Turn the listing below, from the line containing "The height and" down to its end, into a numbered list with blank lines omitted and the pictures left out.

-------------------------

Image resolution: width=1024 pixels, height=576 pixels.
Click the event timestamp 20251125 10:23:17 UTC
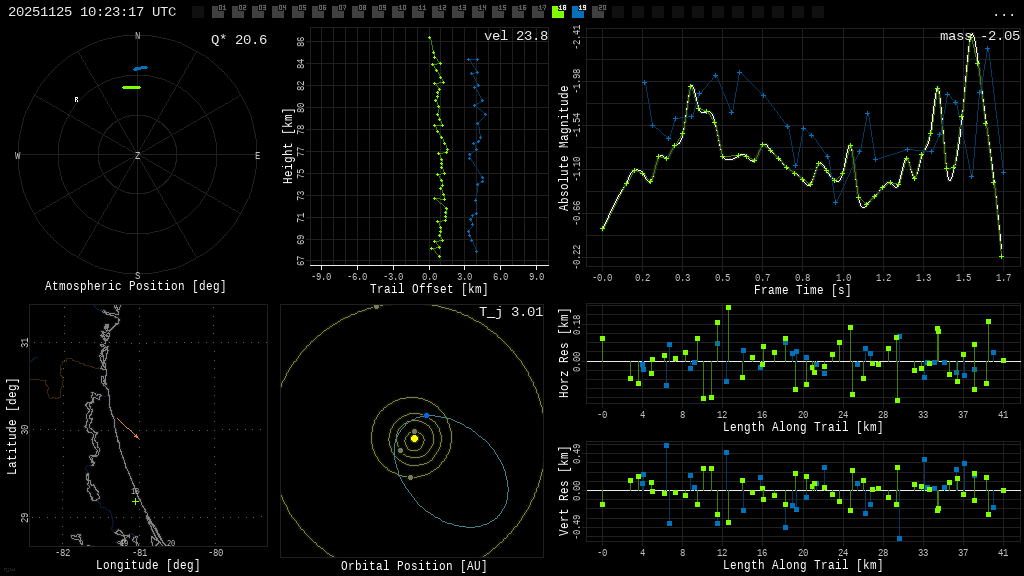pos(92,12)
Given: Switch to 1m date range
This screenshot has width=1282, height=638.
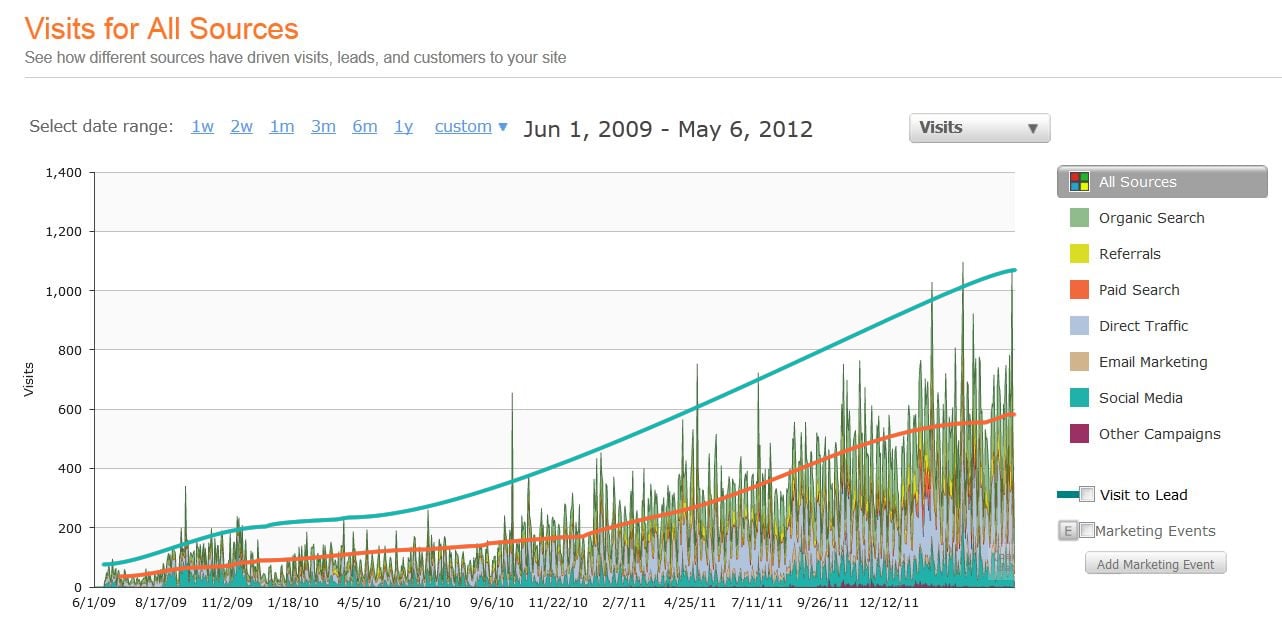Looking at the screenshot, I should (x=281, y=127).
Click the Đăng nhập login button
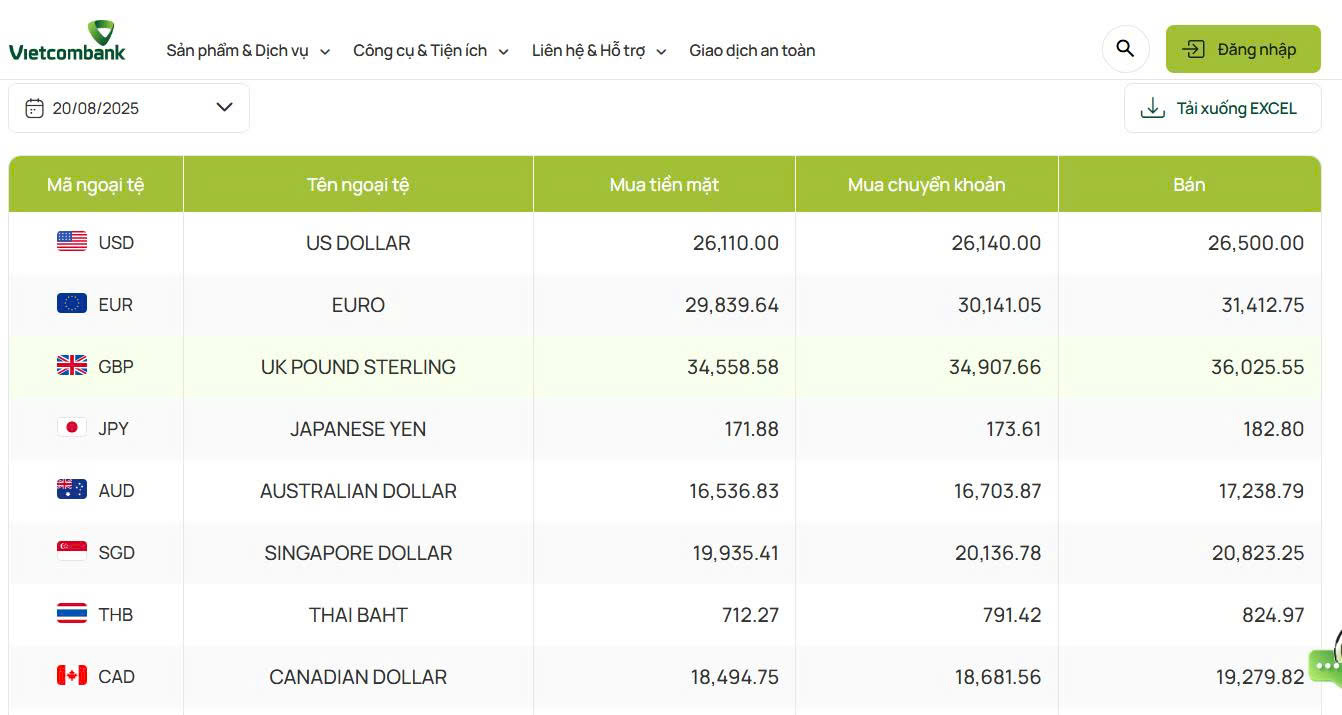The width and height of the screenshot is (1342, 715). (1243, 48)
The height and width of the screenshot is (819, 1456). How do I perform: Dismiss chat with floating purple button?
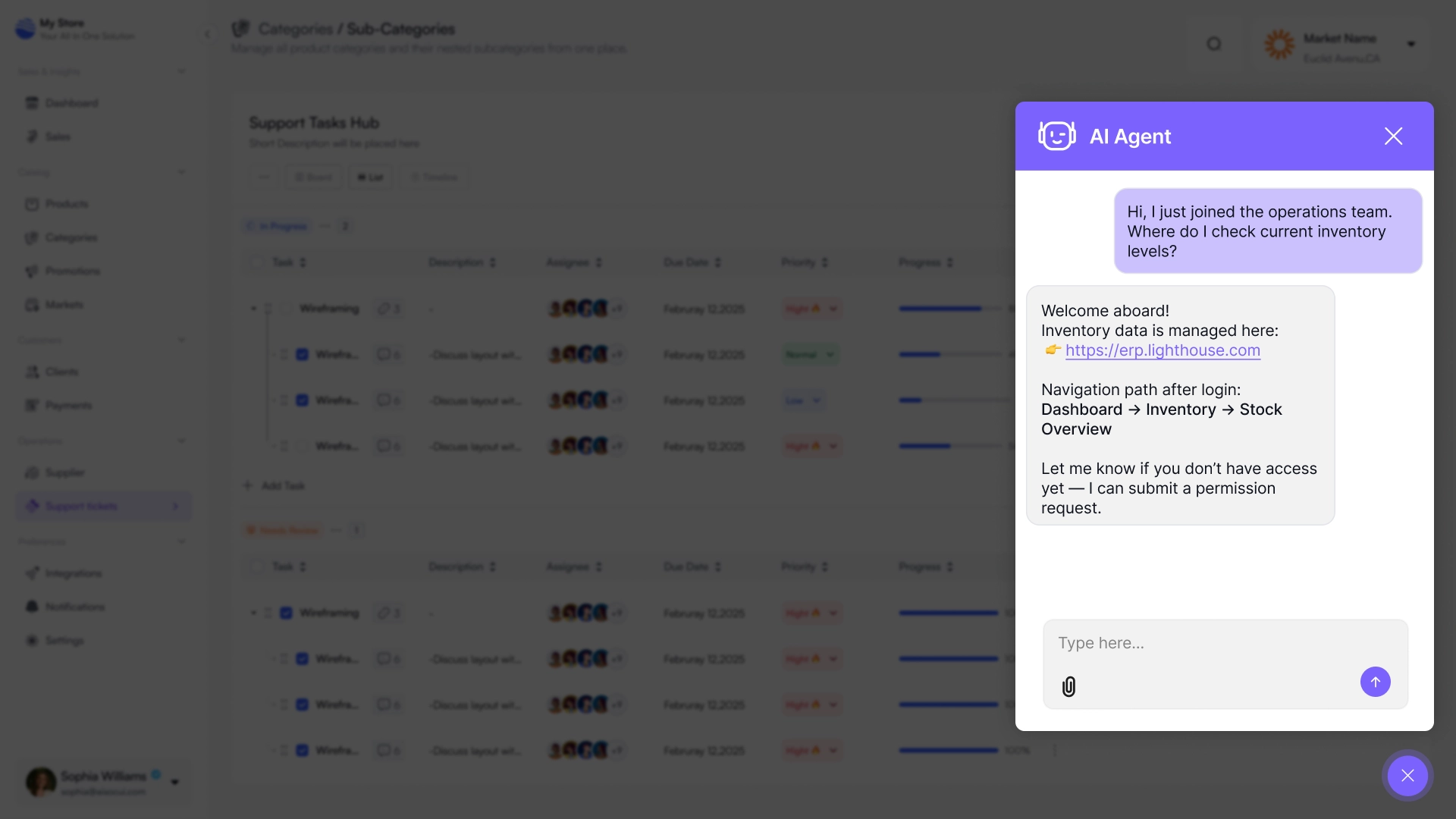1407,775
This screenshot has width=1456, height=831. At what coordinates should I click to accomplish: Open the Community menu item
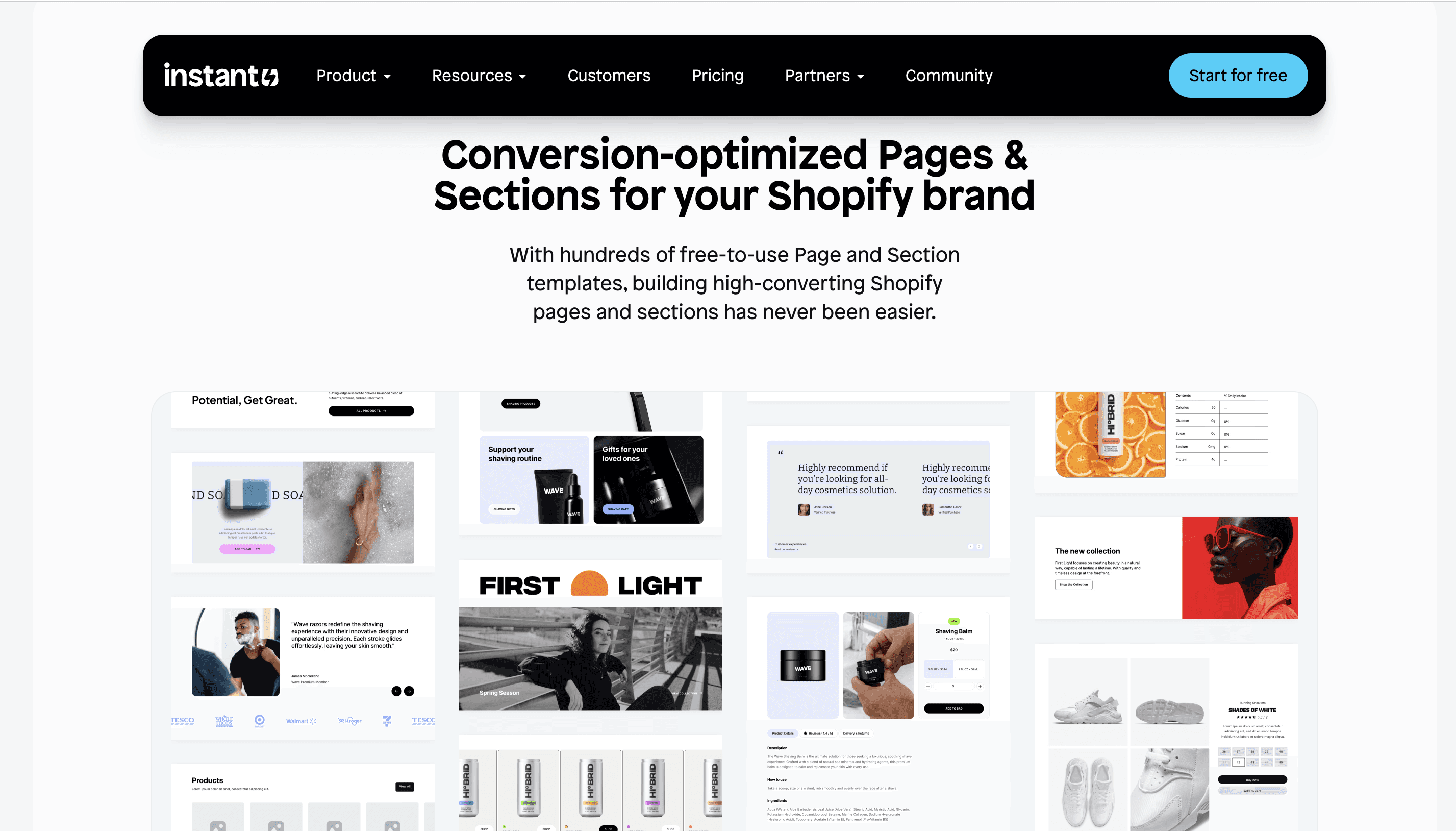click(948, 75)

-------------------------

Answer in full:
1. The height and width of the screenshot is (819, 1456). How do I perform: Dismiss chat with floating purple button?
2. 1407,775
3. This screenshot has width=1456, height=831. At what coordinates should I click to accomplish: Open the Community menu item
4. click(948, 75)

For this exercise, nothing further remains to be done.